**Task directions**. Copy out, exactly as written, only the line containing "1481 (407, 1632)" and the lines after it through the end of the records.

**Data for the task**.

++++

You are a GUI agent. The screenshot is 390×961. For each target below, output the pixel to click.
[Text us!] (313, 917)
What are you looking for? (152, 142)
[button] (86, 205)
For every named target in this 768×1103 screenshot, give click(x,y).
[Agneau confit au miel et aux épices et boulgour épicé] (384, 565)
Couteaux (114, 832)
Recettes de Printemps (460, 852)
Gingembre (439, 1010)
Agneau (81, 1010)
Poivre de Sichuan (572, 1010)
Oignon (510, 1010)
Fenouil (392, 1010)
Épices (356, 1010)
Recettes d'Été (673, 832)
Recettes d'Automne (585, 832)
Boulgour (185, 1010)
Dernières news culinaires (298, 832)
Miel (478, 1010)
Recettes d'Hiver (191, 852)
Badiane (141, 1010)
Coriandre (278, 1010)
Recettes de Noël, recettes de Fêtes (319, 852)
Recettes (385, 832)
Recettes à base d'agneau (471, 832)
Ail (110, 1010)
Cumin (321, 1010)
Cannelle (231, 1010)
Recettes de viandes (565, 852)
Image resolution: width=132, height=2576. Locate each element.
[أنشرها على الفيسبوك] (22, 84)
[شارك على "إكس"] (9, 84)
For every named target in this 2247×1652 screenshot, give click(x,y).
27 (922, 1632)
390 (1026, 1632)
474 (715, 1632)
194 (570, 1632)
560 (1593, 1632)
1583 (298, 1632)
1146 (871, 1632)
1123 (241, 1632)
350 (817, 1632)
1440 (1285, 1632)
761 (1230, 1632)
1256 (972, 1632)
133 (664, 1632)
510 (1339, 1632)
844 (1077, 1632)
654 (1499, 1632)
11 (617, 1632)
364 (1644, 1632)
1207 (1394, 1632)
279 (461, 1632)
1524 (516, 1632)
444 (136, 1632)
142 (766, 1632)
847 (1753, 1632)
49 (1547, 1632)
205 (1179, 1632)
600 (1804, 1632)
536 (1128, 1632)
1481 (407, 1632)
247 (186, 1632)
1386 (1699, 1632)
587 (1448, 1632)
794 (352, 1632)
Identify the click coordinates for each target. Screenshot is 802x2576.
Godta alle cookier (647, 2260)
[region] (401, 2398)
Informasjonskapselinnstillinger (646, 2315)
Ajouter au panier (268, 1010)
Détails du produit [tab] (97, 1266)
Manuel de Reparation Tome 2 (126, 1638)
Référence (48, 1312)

++++

**Problem solution**.
1481 (407, 1632)
247 (186, 1632)
1386 (1699, 1632)
587 (1448, 1632)
794 (352, 1632)
Identify the click coordinates for each target. Screenshot is 802x2576.
Godta alle cookier (647, 2260)
[region] (401, 2398)
Informasjonskapselinnstillinger (646, 2315)
Ajouter au panier (268, 1010)
Détails du produit [tab] (97, 1266)
Manuel de Reparation Tome 2 (126, 1638)
Référence (48, 1312)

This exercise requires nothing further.